**SET TASK:**
Update the records below by changing each "Instruction" to "Command", and write all the lines out again with nothing else altered. Leave the pictures out of your answer.

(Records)

##########

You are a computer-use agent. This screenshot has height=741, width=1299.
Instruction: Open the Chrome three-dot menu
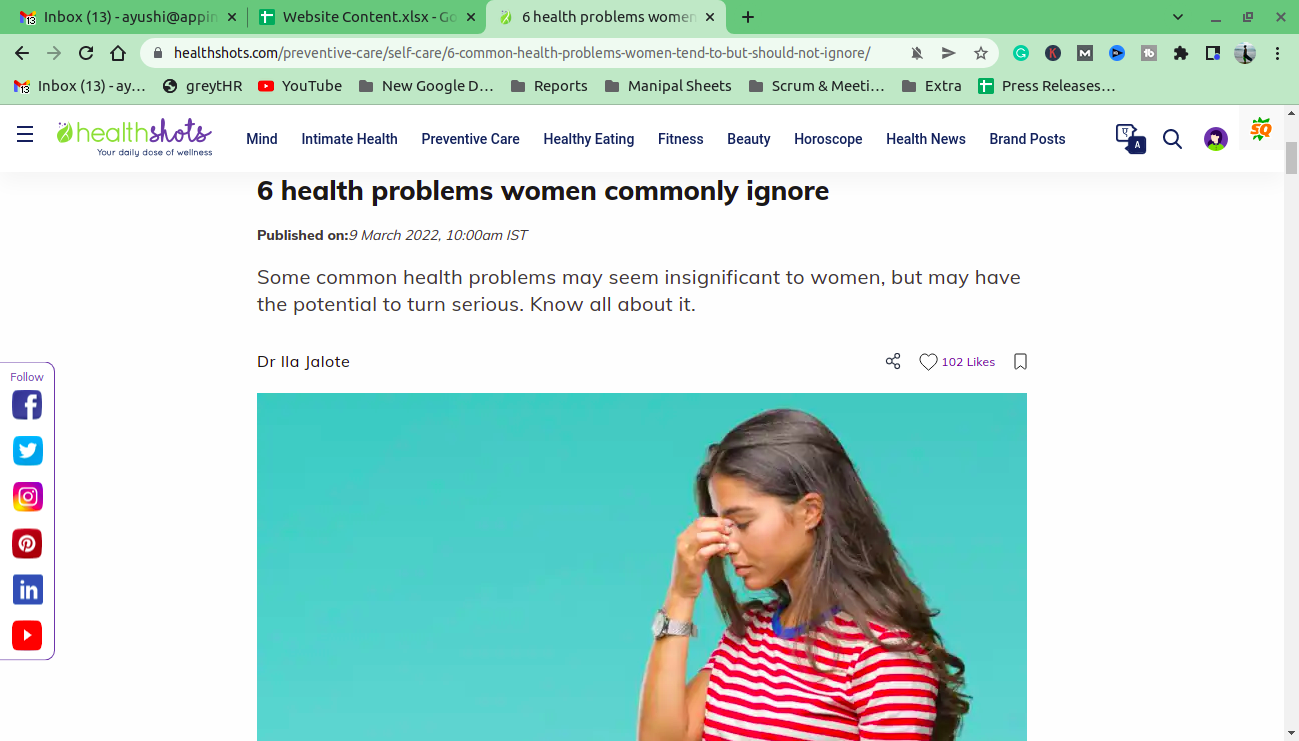coord(1278,53)
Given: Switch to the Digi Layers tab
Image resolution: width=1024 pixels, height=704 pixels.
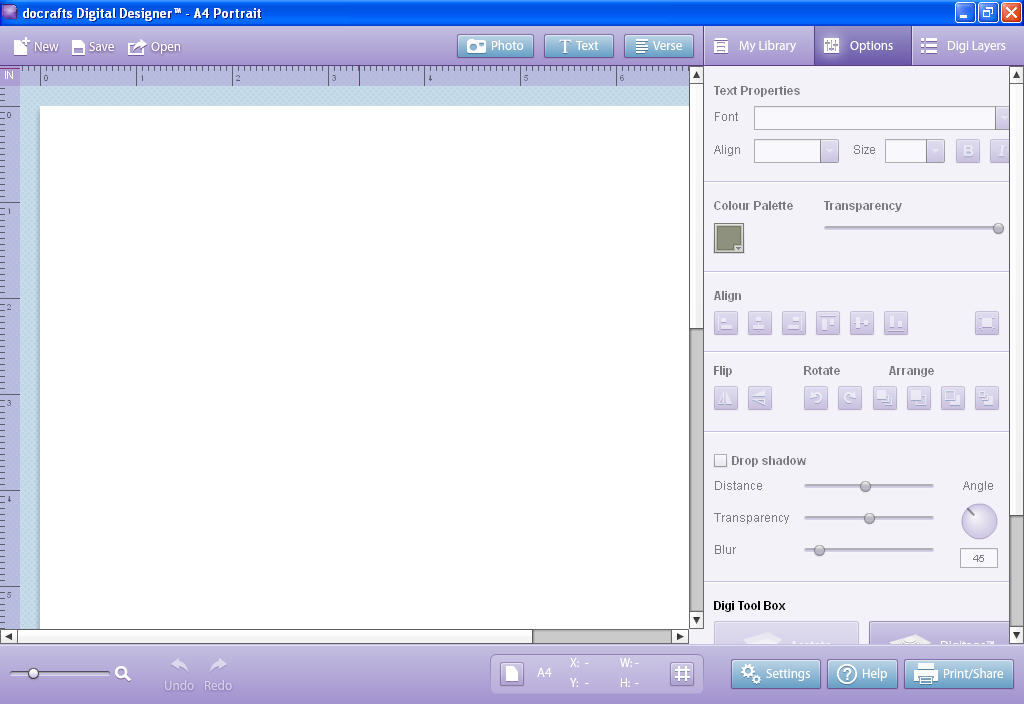Looking at the screenshot, I should [x=966, y=45].
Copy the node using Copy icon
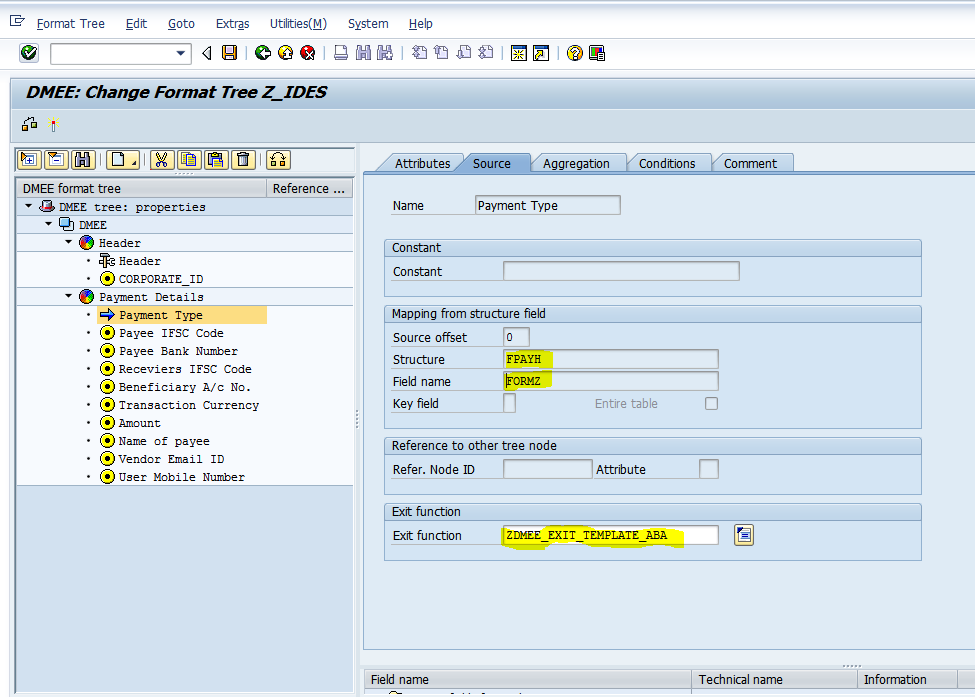975x697 pixels. click(x=190, y=160)
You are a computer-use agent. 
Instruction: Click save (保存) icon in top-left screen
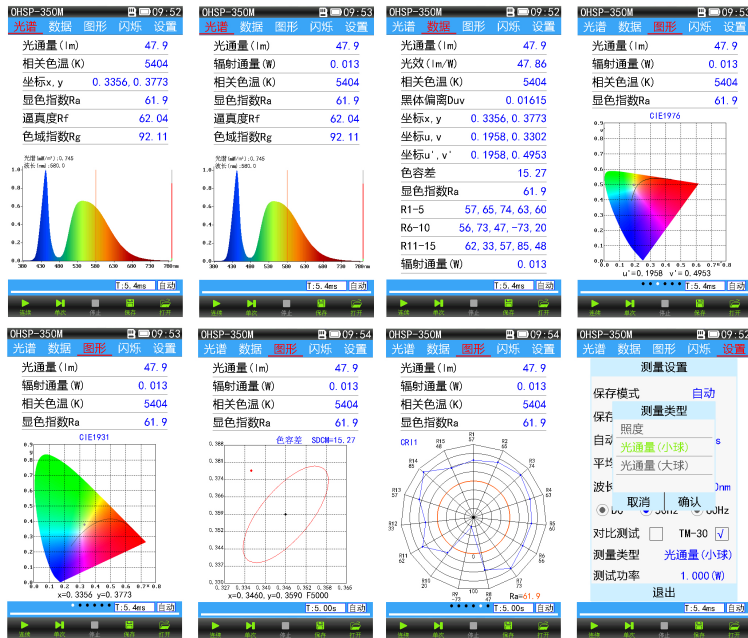(x=130, y=304)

##########

**THE ANSWER:**
You are a computer-use agent. This screenshot has height=741, width=1299.
Command: Open the Chrome three-dot menu
coord(1278,53)
Given: Switch to the Digi Layers tab
Image resolution: width=1024 pixels, height=704 pixels.
Looking at the screenshot, I should [x=966, y=45].
Copy the node using Copy icon
975x697 pixels. click(x=190, y=160)
You are a computer-use agent. 
Command: Click save (保存) icon in top-left screen
(x=130, y=304)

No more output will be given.